Mme Zehner précise encore l’habitat mis en évidence à proximité de ces nécropoles, avec notamment des points de passage matérialisant vraisemblablement leurs points d’accès.

Il y a 69 bâtiments découverts à ce jour.

– Des bâtiments posés sur poteaux, jusqu’à 30 mètres de longueur, ainsi que des petits greniers aériens reposant sur une base de 4, 6 ou 9 poteaux.

– Des bâtiments absidiaux, datés de la fin de l’âge du Bronze et début l’âge du Fer. C’est tout à fait exceptionnel en Alsace.

– Une centaine de silos enterrés, servant à stocker les semences.

 

Enfin, Mme Zehner évoque la découverte de quelques objets mystérieux tels que des croissants d’argile ou d’autres à la forme de tuiles faîtières dont la destination reste inconnue.

 

Conclusion

 

Au final, sur ce site, les scientifiques ont pu identifier pas moins de 25 phases différentes, avec chacune ses modes de vie, ses rites funéraires…
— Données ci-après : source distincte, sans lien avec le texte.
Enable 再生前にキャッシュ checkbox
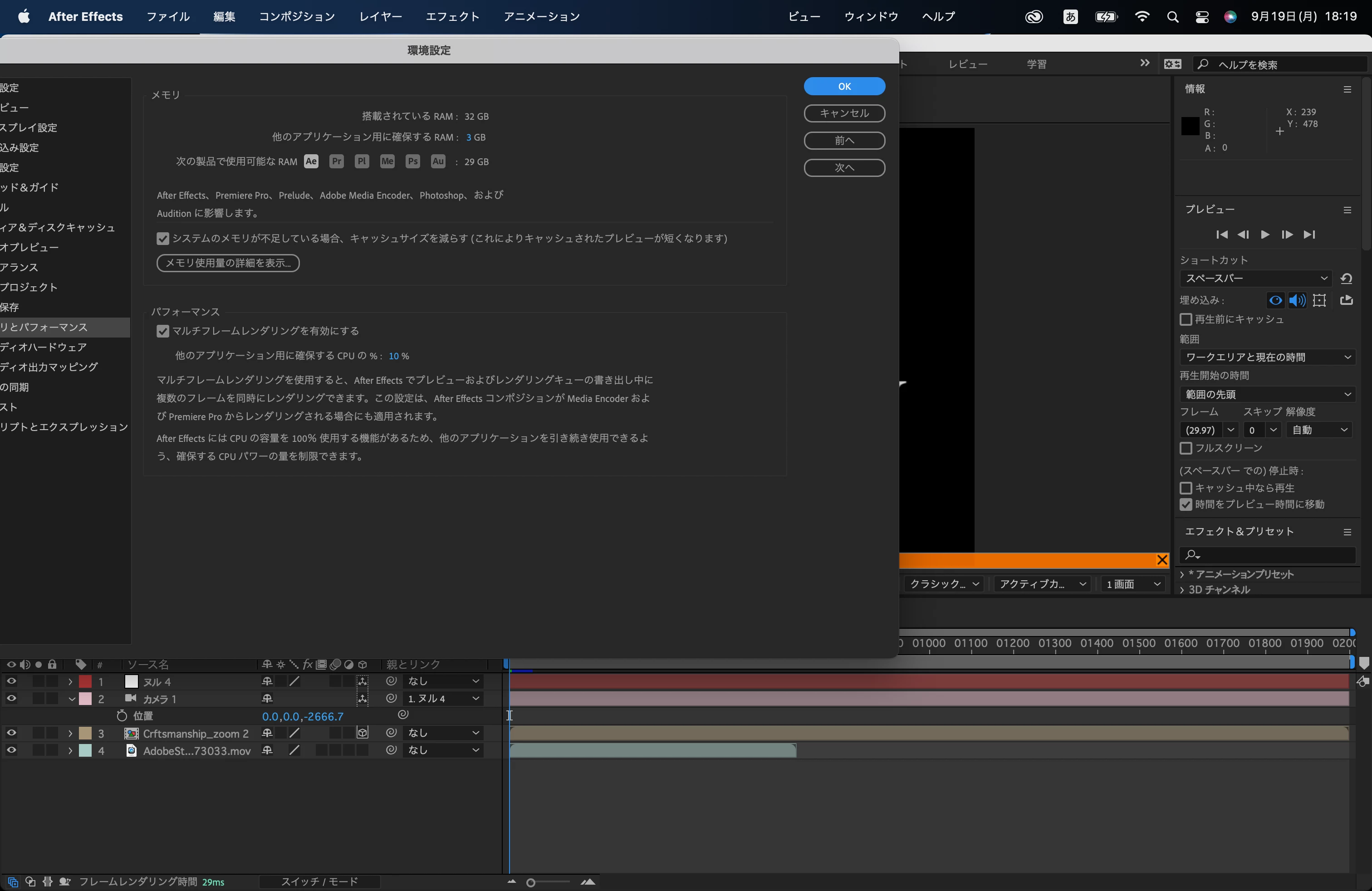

Pour chacune des périodes déterminées, A chaque fois, les chercheurs se sont efforcés de répondre aux questions suivantes:

– qui étaient nos ancêtres ,

– quelles étaient leurs caractéristiques morphologiques

– leur espérance de vie

– leur patrimoine génétique

– étaient-ils malades

– comment subissaient-ils les périodes de crise

– de quoi se nourrissaient-ils ?

– quelles pouvaient être les causes de leur décès?

 

Les fouilles ne sont pas terminées et une nouvelle tranche vient de débuter. Bref, il y aura de quoi tenir probablement une seconde conférence.

 

A la fin de la conférence, le public averti et passionné a posé de très nombreuses questions; les trois intervenants ont à chaque fois satisfait sa curiosité.

 

Comme de coutume, la soirée s’est terminée autour d’un rafraichissement offert par la Société d’Histoire.